Por fim, o poeta “desata o nó da trama”: “é nas crianças que o brilho tá”. A epifania da periferia é a necessidade da luta coletiva pela construção de um futuro melhor: “rumo ao amor/(…) sonho que se sonha junto é o maior louvor”.

Fio de prumo, décimo canto dessa odisseia brasileira, fecha este manifesto místico. Invocando Exu e a Paixão de Cristo, Criolo responde ao racionalismo iluminista que arroga à Razão o poder de tudo explicar. Um rolê pelas quebradas do Brasil, o absurdo musicado e versificado por Criolo nos poemas-faixas anteriores, basta para fazer com que este discurso caia por terra: “se o pensamento nasce livre/aqui ele não é não”.

O racionalismo falha em explicar como sobrevivemos, como toleramos essa desigualdade, como a quebrada resiste e de onde tiramos forças para continuar a lutar.

Para isso, Criolo aprendeu e nos ensina, há que transcender, há que se confiar em algum Buda, Ganesh, Osíris, Exu ou Padim Ciço, há que se rogar: “dobra a força dos braços, que eu vou só”. Em Fio de Prumo o verso mínimo do poeta se condensa ainda mais e se transforma em um jogo de palavra-imagem: “labirinto, fauna, sombra, luz da lua, aço, peito, flecha, caminho, magma, lava, inveja, vizinho”, cada uma delas polissêmica, um hiperlink para mil janelas da quebrada.

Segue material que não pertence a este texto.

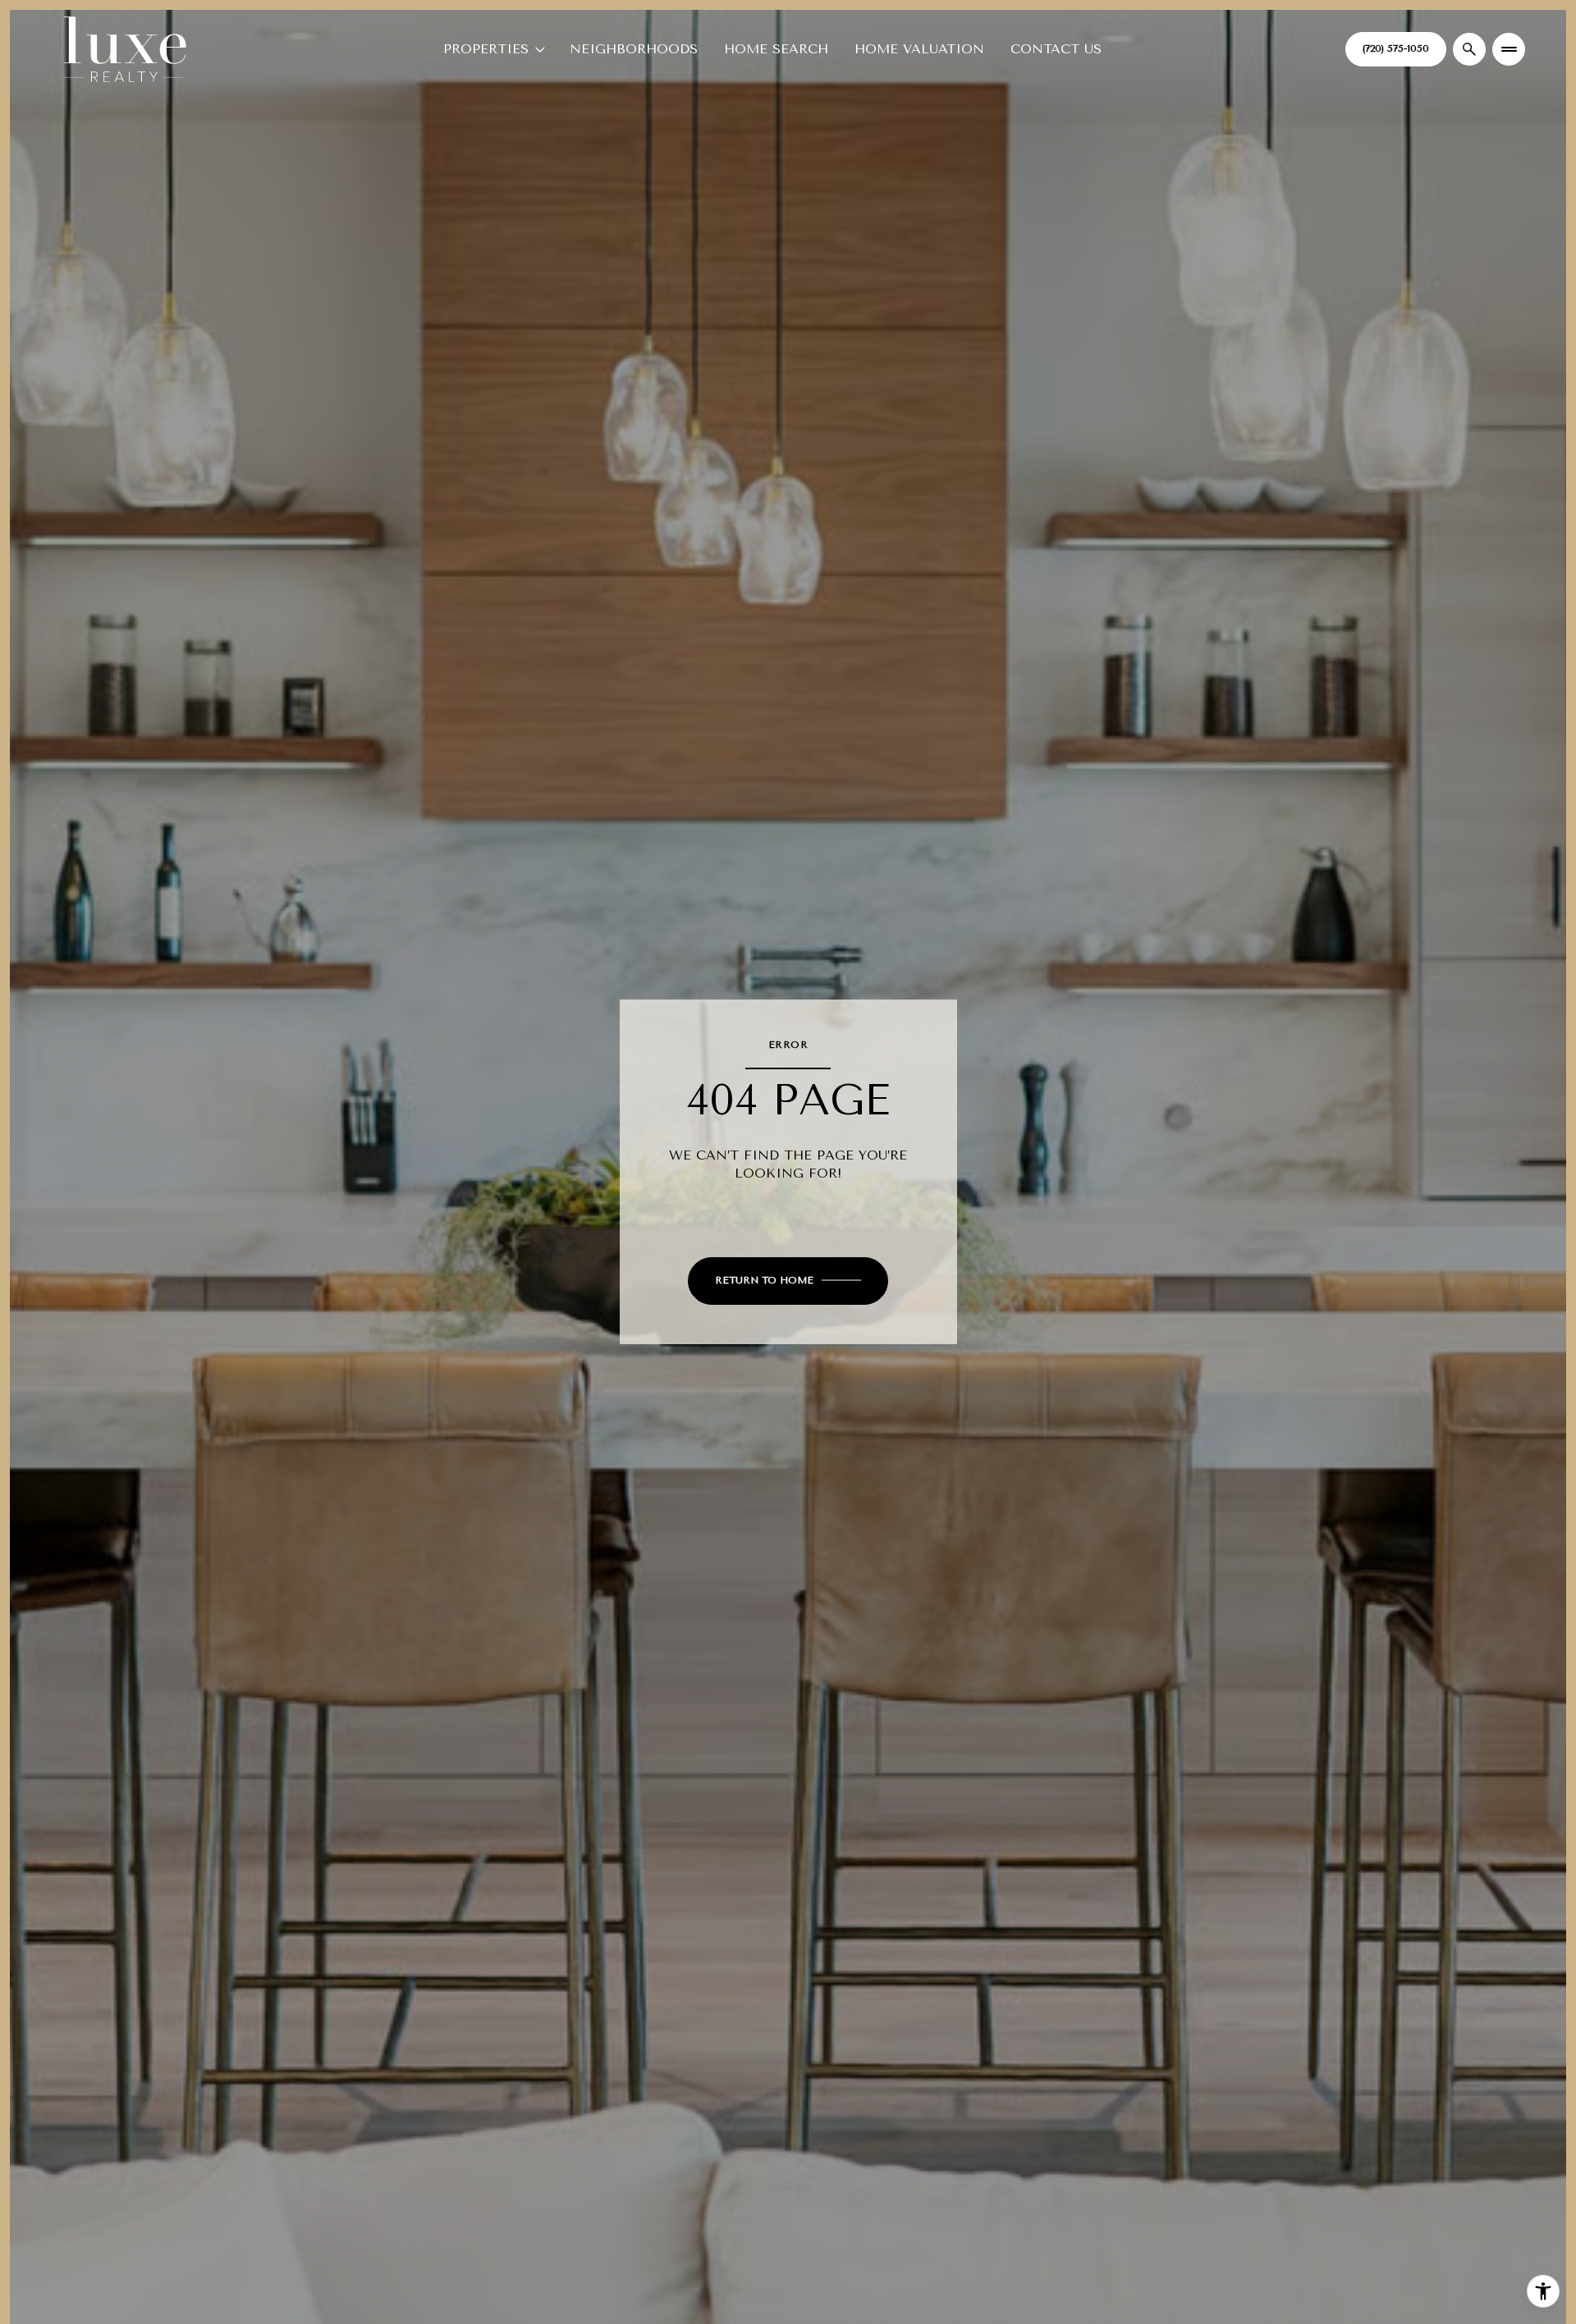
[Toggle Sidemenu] (1508, 49)
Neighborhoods (634, 49)
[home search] (1469, 49)
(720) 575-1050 (1396, 48)
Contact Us (1056, 49)
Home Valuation (919, 49)
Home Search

Celebrar Criolo como um novo nome da MPB é justo, mas não é suficiente. Há que se enxergar em sua expressão poética uma leitura precisa e criativa do país que construímos e sofremos. A transcendência mística do povo brasileiro (que tem “a estranha mania de ter fé na vida”, cantou Milton) não é sinal de insuficiência racional: buscar forças em um poder superior não é render-se à ignorância, nem se conformar passivamente com um destino pré-concebido, antes, é aceitar sem angústia o mistério daquilo que a razão não consegue explicar; é, com coragem, enfrentar mais um dia de uma luta que a lucidez dá como perdida.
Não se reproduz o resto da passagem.